Investor willingness to put money into riskier securities pushed BlackRock Inc. (BLK) past analysts' expectations by nearly 18% with its fourth-quarter 2010 earnings report released Tuesday, which showed diluted earnings per share at $3.42 versus estimates of $2.90.
The world's largest asset manager broke its quarterly earnings record with the report, which showed profits skyrocketing 107% higher at $657 million, or $3.35 per share, compared with $256 million, or $1.62 per share, a year ago. Quarterly revenue was posted at $2.49 billion, up 61% from $1.54 billion a year earlier. Annual revenue was 157% higher.
Assets under management (AUM) totaled $3.561 trillion at Dec. 31, up $114.9 billion, or 3%, during the quarter.
"The increase in AUM was driven by market and investment performance of $132.1 billion and net new business of $23.9 billion, which were partially offset by merger-related outflows of $38.7 billion," the company reported in its earnings release. "A single index client accounted for $23.6 billion of the merger-related outflows, representing less than $1.5 million in annualized revenues. For the year, AUM rose $214.7 billion, or 6%, on the strength of $284.1 billion from market and investment performance and $57.8 billion of net new business, while merger-related outflows totaled $121.0 billion, or less than 7% of acquired AUM."

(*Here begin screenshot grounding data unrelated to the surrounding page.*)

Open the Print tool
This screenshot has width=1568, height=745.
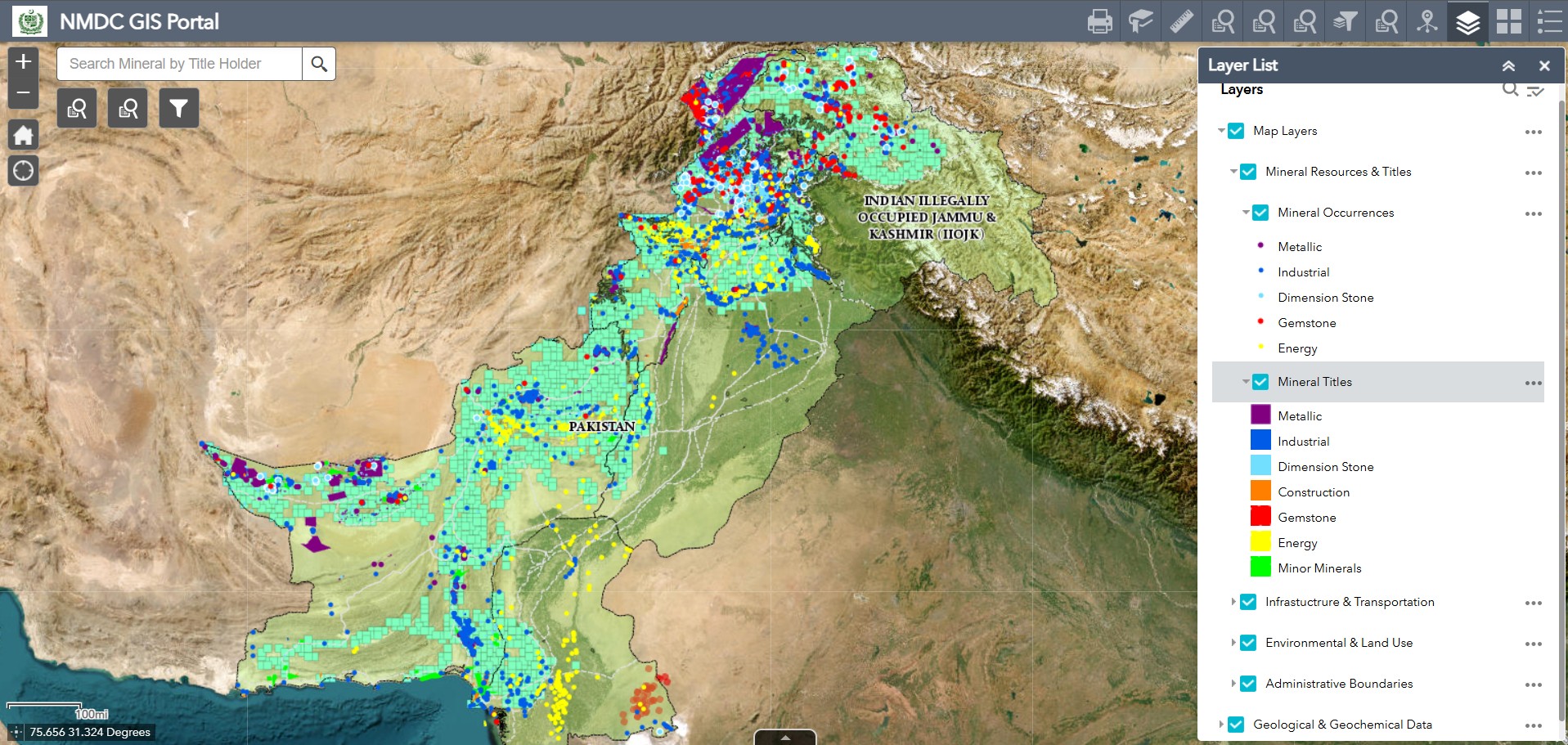(1100, 21)
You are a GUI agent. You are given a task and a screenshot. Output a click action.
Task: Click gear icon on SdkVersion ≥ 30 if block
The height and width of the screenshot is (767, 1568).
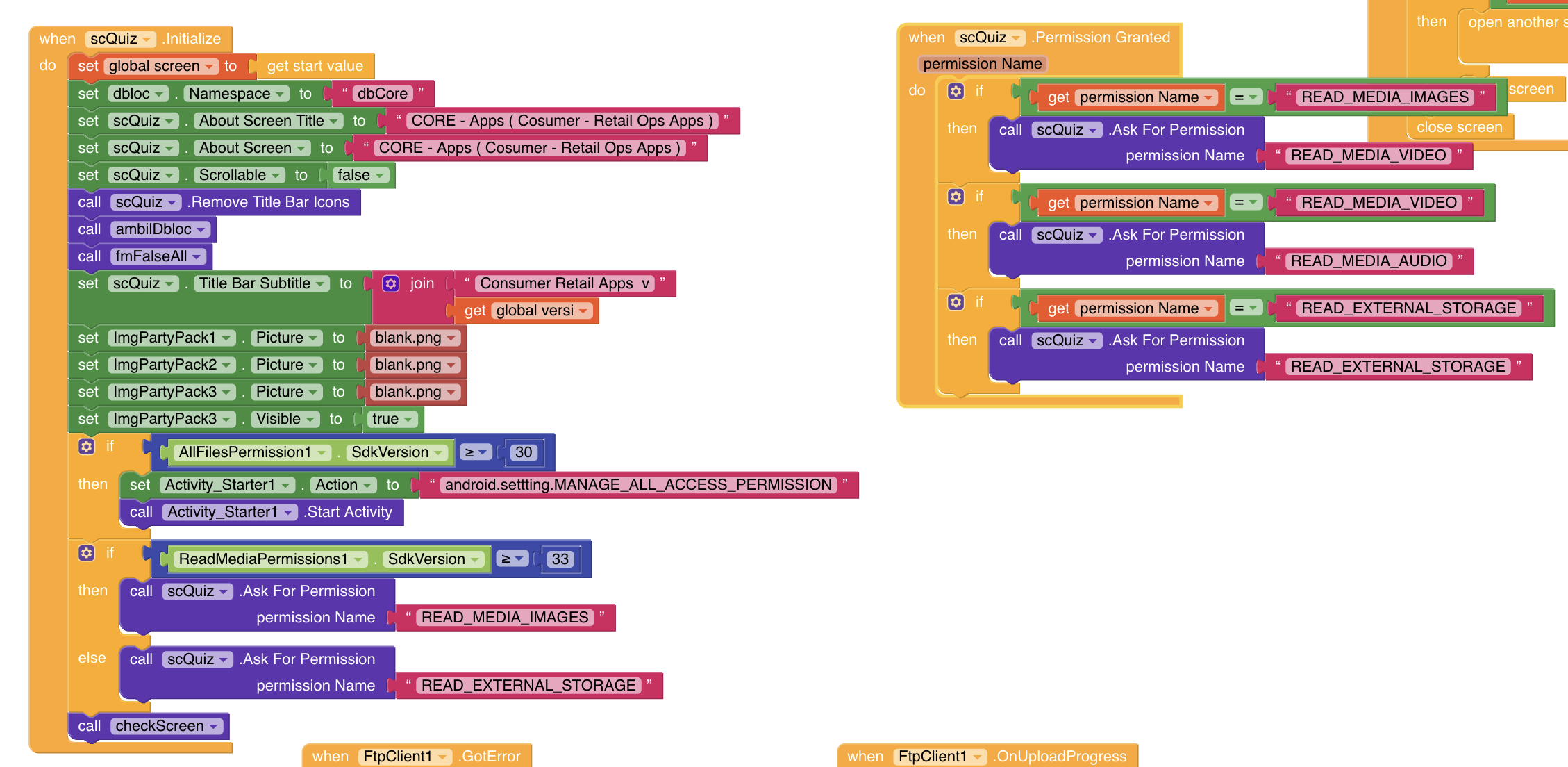[x=86, y=446]
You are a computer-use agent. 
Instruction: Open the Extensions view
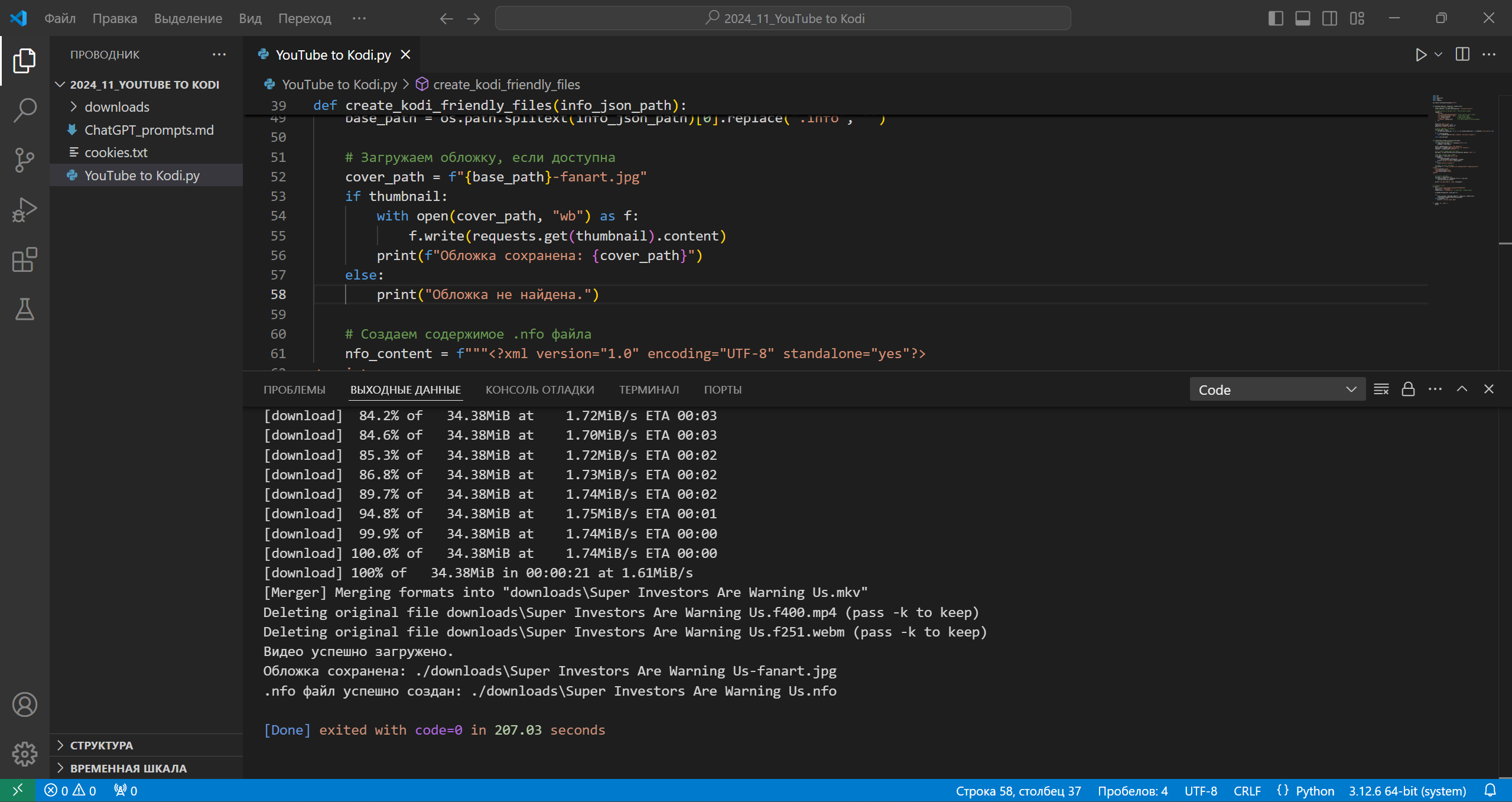24,259
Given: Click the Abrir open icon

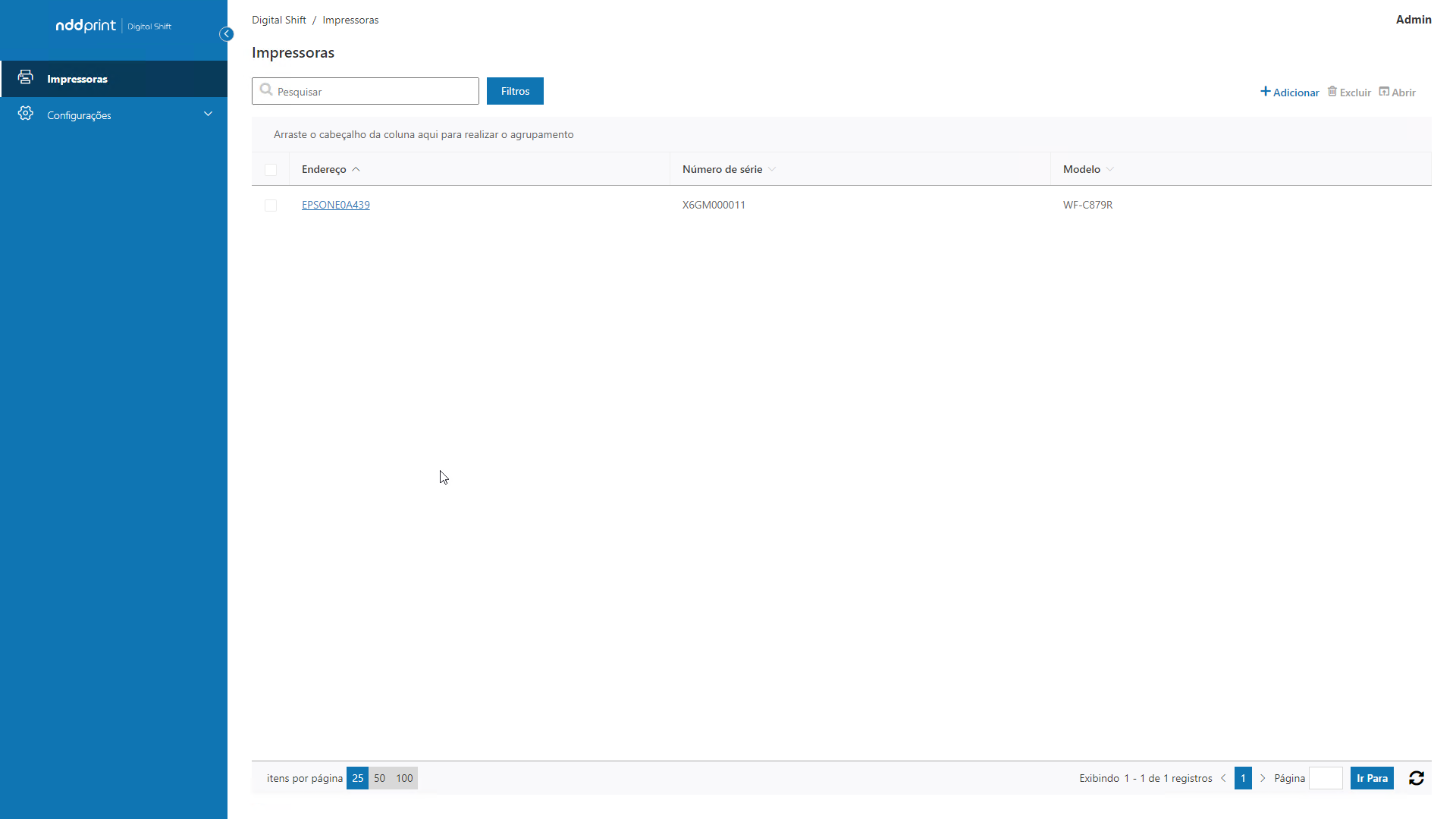Looking at the screenshot, I should click(x=1384, y=92).
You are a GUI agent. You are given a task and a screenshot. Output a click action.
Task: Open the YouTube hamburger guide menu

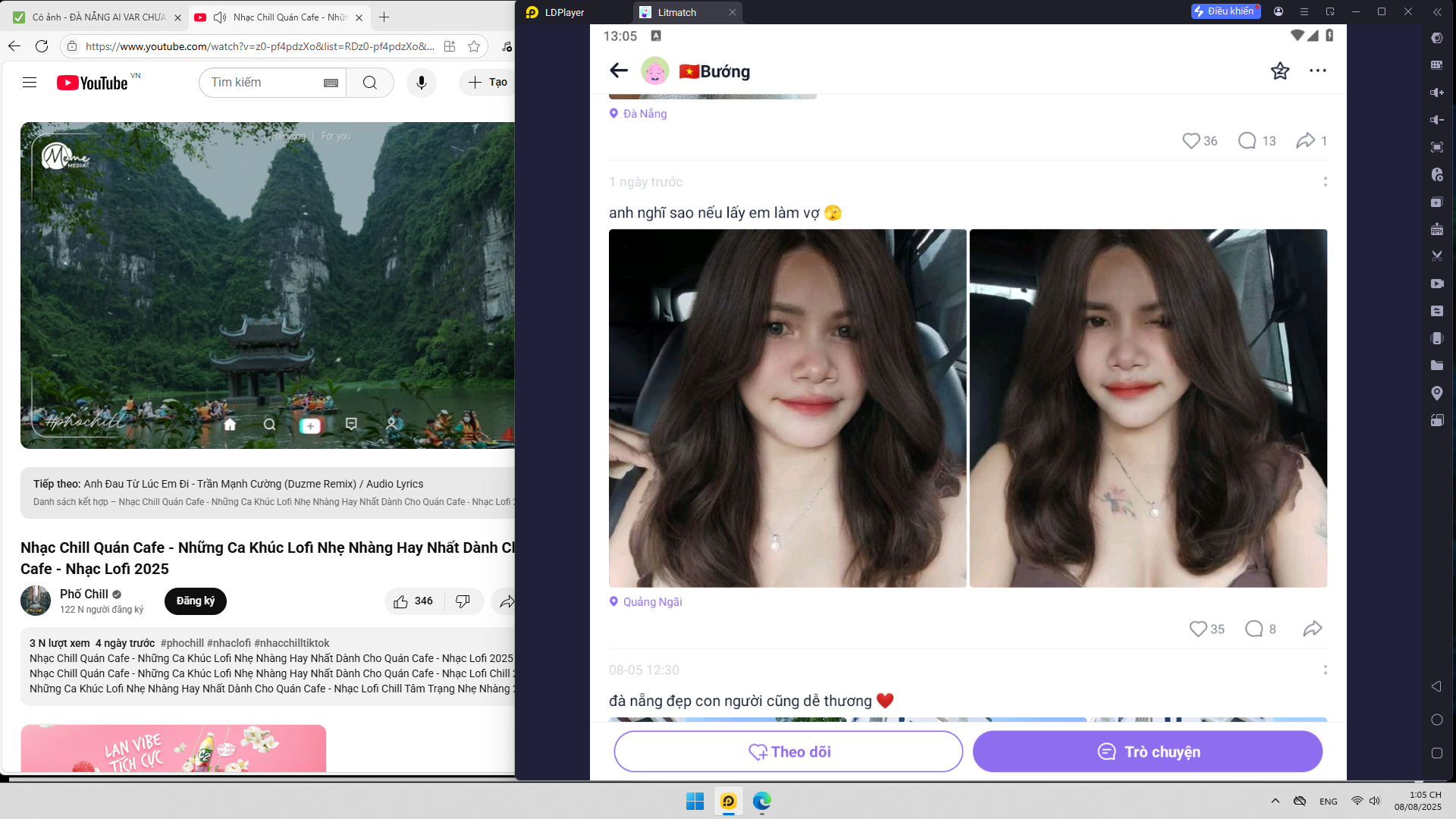(x=30, y=83)
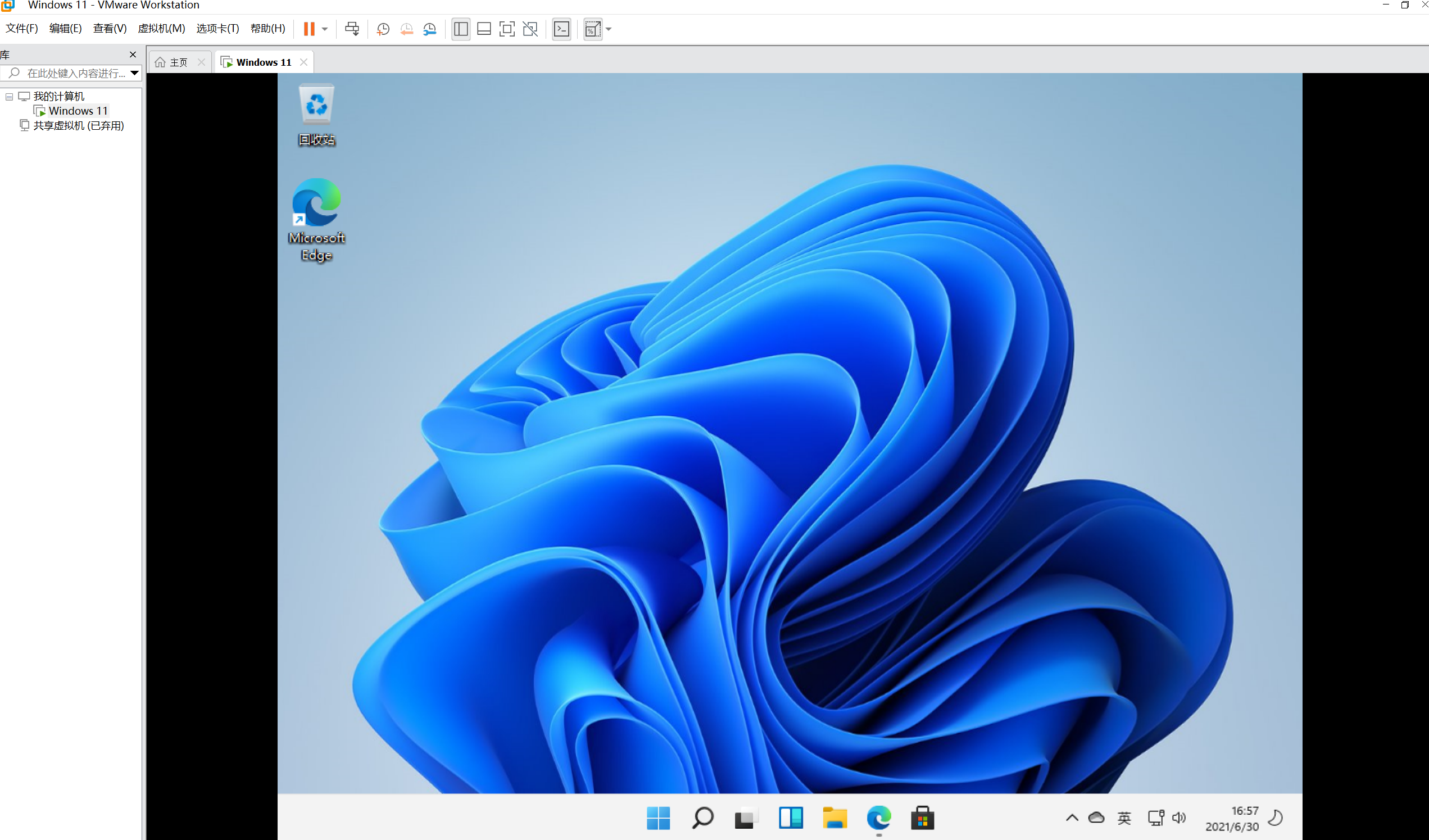Enter full screen mode icon
The height and width of the screenshot is (840, 1429).
506,29
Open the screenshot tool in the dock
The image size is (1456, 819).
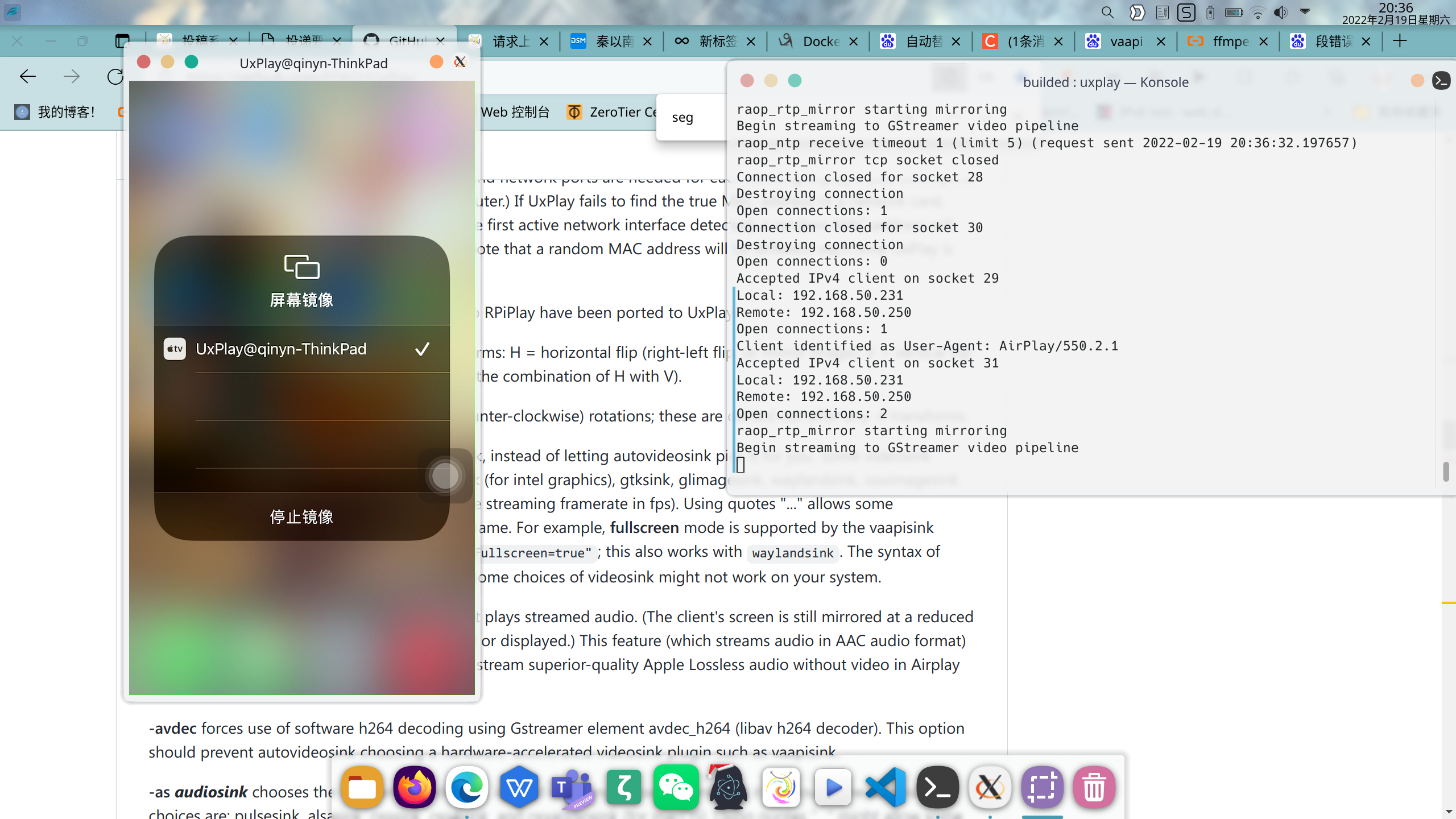1042,788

Analysts and the company say the results signal investors' renewed confidence in the stock market and increasing tendency to shy away from bonds. BlackRock's record results also reflect the firm's 2009 acquisition of Barclays Global Investors (BGI), a leader in index and exchange-traded funds.
"The numbers came in above expectations," said Stifel Nicolaus equity analyst J. Jeffrey Hopson. "As relevant is that the flows in the door are now moving toward higher-fee, higher-risk products for clients. It's a mix shift that's beneficial for BlackRock's bottom line. On both the retail and investment advisory side, they're really both the same in terms of what BlackRock is doing. Clients are becoming a little more aggressive with their own investments, and that move toward equities and credit and away from low-risk products such as Treasuries is benefiting BlackRock's top line and margins."
Chairman and Chief Executive Laurence Fink noted that BlackRock closed 2010 with strong earnings for both the quarter and the year due to attractive investment performance and growing new business momentum.